Records shown ::
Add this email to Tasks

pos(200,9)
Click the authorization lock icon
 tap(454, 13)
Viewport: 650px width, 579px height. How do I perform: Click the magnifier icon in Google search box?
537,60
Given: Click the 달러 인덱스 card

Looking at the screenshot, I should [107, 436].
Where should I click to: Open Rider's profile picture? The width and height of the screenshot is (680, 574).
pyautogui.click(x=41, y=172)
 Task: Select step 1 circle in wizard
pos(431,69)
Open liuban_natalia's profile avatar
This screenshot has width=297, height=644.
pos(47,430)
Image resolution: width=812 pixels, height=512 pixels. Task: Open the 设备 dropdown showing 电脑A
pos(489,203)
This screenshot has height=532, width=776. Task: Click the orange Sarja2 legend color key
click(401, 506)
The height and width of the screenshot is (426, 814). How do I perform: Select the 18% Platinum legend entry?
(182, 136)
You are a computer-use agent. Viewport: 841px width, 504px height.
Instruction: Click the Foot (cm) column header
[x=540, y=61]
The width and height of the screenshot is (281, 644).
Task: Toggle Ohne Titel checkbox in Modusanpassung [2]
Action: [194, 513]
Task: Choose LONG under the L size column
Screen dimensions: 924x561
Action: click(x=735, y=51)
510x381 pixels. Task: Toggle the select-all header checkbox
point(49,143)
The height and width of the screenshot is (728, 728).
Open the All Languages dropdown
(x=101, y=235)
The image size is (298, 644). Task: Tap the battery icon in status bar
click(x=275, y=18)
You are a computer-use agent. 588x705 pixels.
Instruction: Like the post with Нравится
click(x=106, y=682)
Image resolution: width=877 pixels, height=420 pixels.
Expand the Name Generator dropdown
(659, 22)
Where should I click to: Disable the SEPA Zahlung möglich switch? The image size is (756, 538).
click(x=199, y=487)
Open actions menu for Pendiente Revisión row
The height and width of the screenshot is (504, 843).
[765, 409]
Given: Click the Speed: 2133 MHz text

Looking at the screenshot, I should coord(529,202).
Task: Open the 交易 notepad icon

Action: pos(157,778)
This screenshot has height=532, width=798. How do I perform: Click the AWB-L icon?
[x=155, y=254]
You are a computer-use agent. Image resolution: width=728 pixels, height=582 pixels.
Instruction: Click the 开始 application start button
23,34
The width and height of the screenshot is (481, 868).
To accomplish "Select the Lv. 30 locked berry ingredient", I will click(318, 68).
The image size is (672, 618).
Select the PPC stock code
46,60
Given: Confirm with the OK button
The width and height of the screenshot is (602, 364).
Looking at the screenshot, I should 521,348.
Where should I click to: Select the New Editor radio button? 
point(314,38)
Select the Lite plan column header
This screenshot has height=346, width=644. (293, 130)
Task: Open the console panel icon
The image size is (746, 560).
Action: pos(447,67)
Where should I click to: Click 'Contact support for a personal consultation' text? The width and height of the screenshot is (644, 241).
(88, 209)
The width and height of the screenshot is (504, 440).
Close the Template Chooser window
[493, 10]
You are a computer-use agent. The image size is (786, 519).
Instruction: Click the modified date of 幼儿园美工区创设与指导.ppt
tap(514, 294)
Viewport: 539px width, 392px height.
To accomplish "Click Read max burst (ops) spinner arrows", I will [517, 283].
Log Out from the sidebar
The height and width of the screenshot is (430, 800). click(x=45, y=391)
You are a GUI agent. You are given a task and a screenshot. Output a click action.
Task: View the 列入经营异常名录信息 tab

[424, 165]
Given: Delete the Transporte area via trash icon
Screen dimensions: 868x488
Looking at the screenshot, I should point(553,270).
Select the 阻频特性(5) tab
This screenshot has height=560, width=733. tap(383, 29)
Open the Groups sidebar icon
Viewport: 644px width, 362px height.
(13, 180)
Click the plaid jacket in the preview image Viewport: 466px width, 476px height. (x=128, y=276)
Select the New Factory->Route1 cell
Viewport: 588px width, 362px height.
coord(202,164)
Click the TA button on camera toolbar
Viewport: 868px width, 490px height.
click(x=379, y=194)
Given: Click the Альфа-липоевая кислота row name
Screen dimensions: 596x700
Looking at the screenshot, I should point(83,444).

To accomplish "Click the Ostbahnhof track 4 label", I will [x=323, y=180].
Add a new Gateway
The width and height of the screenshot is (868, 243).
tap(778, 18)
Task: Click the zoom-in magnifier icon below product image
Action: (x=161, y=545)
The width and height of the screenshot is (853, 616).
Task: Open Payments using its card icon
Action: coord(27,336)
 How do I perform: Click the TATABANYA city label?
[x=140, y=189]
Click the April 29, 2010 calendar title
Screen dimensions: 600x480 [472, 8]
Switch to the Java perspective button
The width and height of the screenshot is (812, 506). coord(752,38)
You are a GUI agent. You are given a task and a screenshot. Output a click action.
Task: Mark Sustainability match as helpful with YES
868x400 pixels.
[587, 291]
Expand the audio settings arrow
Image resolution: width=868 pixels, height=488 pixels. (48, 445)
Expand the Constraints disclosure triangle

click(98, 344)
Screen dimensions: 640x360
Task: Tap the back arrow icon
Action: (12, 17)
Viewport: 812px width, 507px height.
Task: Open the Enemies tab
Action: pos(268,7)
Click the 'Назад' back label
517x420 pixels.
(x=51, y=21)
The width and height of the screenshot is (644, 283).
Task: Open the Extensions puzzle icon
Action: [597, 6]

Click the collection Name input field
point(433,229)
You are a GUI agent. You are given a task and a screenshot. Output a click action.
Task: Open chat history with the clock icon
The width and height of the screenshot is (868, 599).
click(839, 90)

Your objective :: Every entry is to be printed exactly as given.

Reply to the task ::
Add this email to Tasks

pos(200,9)
Click the authorization lock icon
 tap(454, 13)
Viewport: 650px width, 579px height. How do I perform: Click the magnifier icon in Google search box?
537,60
Given: Click the 달러 인덱스 card

Looking at the screenshot, I should [107, 436].
Where should I click to: Open Rider's profile picture? The width and height of the screenshot is (680, 574).
pyautogui.click(x=41, y=172)
 Task: Select step 1 circle in wizard
pos(431,69)
Open liuban_natalia's profile avatar
This screenshot has width=297, height=644.
pos(47,430)
Image resolution: width=812 pixels, height=512 pixels. Task: Open the 设备 dropdown showing 电脑A
pos(489,203)
This screenshot has height=532, width=776. Task: Click the orange Sarja2 legend color key
click(401, 506)
The height and width of the screenshot is (426, 814). How do I perform: Select the 18% Platinum legend entry?
(182, 136)
You are a computer-use agent. Viewport: 841px width, 504px height.
Instruction: Click the Foot (cm) column header
[x=540, y=61]
The width and height of the screenshot is (281, 644).
Task: Toggle Ohne Titel checkbox in Modusanpassung [2]
Action: [194, 513]
Task: Choose LONG under the L size column
Screen dimensions: 924x561
Action: click(x=735, y=51)
510x381 pixels. Task: Toggle the select-all header checkbox
point(49,143)
The height and width of the screenshot is (728, 728).
Open the All Languages dropdown
(x=101, y=235)
The image size is (298, 644). Task: Tap the battery icon in status bar
click(x=275, y=18)
You are a computer-use agent. 588x705 pixels.
Instruction: Like the post with Нравится
click(x=106, y=682)
Image resolution: width=877 pixels, height=420 pixels.
Expand the Name Generator dropdown
(659, 22)
Where should I click to: Disable the SEPA Zahlung möglich switch? The image size is (756, 538).
click(x=199, y=487)
Open actions menu for Pendiente Revisión row
The height and width of the screenshot is (504, 843).
[765, 409]
Given: Click the Speed: 2133 MHz text

Looking at the screenshot, I should coord(529,202).
Task: Open the 交易 notepad icon

Action: pos(157,778)
This screenshot has height=532, width=798. How do I perform: Click the AWB-L icon?
[x=155, y=254]
You are a computer-use agent. Image resolution: width=728 pixels, height=582 pixels.
Instruction: Click the 开始 application start button
23,34
The width and height of the screenshot is (481, 868).
To accomplish "Select the Lv. 30 locked berry ingredient", I will click(318, 68).
The image size is (672, 618).
Select the PPC stock code
46,60
Given: Confirm with the OK button
The width and height of the screenshot is (602, 364).
Looking at the screenshot, I should 521,348.
Where should I click to: Select the New Editor radio button? 
point(314,38)
Select the Lite plan column header
This screenshot has height=346, width=644. (293, 130)
Task: Open the console panel icon
The image size is (746, 560).
Action: pos(447,67)
Where should I click to: Click 'Contact support for a personal consultation' text? The width and height of the screenshot is (644, 241).
(88, 209)
The width and height of the screenshot is (504, 440).
Close the Template Chooser window
[493, 10]
You are a computer-use agent. The image size is (786, 519).
Instruction: Click the modified date of 幼儿园美工区创设与指导.ppt
tap(514, 294)
Viewport: 539px width, 392px height.
To accomplish "Click Read max burst (ops) spinner arrows", I will [517, 283].
Log Out from the sidebar
The height and width of the screenshot is (430, 800). click(x=45, y=391)
You are a GUI agent. You are given a task and a screenshot. Output a click action.
Task: View the 列入经营异常名录信息 tab

[424, 165]
Given: Delete the Transporte area via trash icon
Screen dimensions: 868x488
Looking at the screenshot, I should point(553,270).
Select the 阻频特性(5) tab
This screenshot has height=560, width=733. tap(383, 29)
Open the Groups sidebar icon
Viewport: 644px width, 362px height.
(13, 180)
Click the plaid jacket in the preview image Viewport: 466px width, 476px height. (x=128, y=276)
Select the New Factory->Route1 cell
Viewport: 588px width, 362px height.
coord(202,164)
Click the TA button on camera toolbar
Viewport: 868px width, 490px height.
click(x=379, y=194)
Given: Click the Альфа-липоевая кислота row name
Screen dimensions: 596x700
Looking at the screenshot, I should point(83,444).

To accomplish "Click the Ostbahnhof track 4 label", I will [x=323, y=180].
Add a new Gateway
The width and height of the screenshot is (868, 243).
tap(778, 18)
Task: Click the zoom-in magnifier icon below product image
Action: (x=161, y=545)
The width and height of the screenshot is (853, 616).
Task: Open Payments using its card icon
Action: coord(27,336)
 How do I perform: Click the TATABANYA city label?
[x=140, y=189]
Click the April 29, 2010 calendar title
Screen dimensions: 600x480 [472, 8]
Switch to the Java perspective button
The width and height of the screenshot is (812, 506). coord(752,38)
You are a GUI agent. You are given a task and a screenshot. Output a click action.
Task: Mark Sustainability match as helpful with YES
868x400 pixels.
[587, 291]
Expand the audio settings arrow
Image resolution: width=868 pixels, height=488 pixels. (48, 445)
Expand the Constraints disclosure triangle

click(98, 344)
Screen dimensions: 640x360
Task: Tap the back arrow icon
Action: (12, 17)
Viewport: 812px width, 507px height.
Task: Open the Enemies tab
Action: pos(268,7)
Click the 'Назад' back label
517x420 pixels.
(x=51, y=21)
The width and height of the screenshot is (644, 283).
Task: Open the Extensions puzzle icon
Action: [597, 6]

Click the collection Name input field
point(433,229)
You are a GUI agent. You are given a task and a screenshot. Output a click action.
Task: Open chat history with the clock icon
The width and height of the screenshot is (868, 599).
click(839, 90)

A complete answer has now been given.